## Task set
1 - In one to three sentences, explain what subject connects Franco Sciannameo's writing and lecturing, according to the biography.
2 - Translate this sentence from the biography into Spanish: "He has worked with several celebrated composers, including Giacinto Scelsi, Vieri Tosatti, Nino Rota, Franco Donatoni, Ennio Morricone, Franco Evangelisti, and Paul Chihara."
3 - According to the biography, where was Franco Sciannameo born?

## Provided passage

####################

Born in Maglie (Italy), violinist, musicologist, and cultural historian Franco Sciannameo writes and lectures extensively on contemporary music and its relation to politics, cinema, and the arts. He has worked with several celebrated composers, including Giacinto Scelsi, Vieri Tosatti, Nino Rota, Franco Donatoni, Ennio Morricone, Franco Evangelisti, and Paul Chihara. Sciannameo is College of Fine Arts Distinguished Scholar & Teaching Professor of Music in the School of Music at Carnegie Mellon University in Pittsburgh, Pennsylvania.

####################

## Recorded information
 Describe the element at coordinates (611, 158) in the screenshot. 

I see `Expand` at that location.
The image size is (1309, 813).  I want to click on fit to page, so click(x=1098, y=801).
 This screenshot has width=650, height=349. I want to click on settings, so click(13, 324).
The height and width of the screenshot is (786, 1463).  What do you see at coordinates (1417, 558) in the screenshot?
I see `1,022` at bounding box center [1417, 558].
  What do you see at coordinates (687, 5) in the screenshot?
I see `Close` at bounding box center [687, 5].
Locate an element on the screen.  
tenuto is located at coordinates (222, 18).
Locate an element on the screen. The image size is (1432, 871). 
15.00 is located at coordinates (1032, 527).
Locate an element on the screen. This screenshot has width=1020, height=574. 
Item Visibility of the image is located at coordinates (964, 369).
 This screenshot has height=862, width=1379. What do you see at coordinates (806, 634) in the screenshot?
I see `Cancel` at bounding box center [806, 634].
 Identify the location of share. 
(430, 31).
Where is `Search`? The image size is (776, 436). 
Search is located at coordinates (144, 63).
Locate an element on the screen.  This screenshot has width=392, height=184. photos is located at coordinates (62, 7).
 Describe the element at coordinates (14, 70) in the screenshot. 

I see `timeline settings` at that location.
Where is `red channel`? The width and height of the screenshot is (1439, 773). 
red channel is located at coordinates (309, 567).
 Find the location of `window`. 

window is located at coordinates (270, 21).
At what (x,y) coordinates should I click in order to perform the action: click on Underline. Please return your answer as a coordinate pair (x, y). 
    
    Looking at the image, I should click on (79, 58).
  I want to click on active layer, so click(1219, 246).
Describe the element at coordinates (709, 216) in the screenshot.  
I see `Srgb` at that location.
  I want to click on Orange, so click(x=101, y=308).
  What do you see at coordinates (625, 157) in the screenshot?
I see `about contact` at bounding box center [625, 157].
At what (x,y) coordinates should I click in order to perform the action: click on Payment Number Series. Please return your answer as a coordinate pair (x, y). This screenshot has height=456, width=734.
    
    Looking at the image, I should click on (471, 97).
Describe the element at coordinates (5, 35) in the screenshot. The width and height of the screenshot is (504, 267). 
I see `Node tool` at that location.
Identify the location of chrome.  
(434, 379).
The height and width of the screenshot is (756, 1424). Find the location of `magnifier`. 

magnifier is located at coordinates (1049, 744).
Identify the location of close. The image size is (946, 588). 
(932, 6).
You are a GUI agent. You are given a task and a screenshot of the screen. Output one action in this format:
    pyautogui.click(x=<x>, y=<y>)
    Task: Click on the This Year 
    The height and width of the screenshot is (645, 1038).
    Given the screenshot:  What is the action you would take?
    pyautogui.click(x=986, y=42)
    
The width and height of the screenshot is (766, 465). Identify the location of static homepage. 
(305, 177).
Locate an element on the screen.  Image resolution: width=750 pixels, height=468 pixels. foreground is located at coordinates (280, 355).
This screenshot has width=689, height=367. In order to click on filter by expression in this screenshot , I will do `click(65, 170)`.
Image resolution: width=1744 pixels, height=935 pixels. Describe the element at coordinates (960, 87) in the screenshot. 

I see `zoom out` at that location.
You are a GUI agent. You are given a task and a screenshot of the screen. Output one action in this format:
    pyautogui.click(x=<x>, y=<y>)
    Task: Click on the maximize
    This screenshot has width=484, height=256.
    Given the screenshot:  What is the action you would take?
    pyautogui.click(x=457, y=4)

####################

## Set of answers
1 - His writing and lecturing center on contemporary music and how it relates to politics, cinema, and the arts.

2 - Ha trabajado con varios compositores célebres, entre ellos Giacinto Scelsi, Vieri Tosatti, Nino Rota, Franco Donatoni, Ennio Morricone, Franco Evangelisti y Paul Chihara.

3 - Maglie, Italy.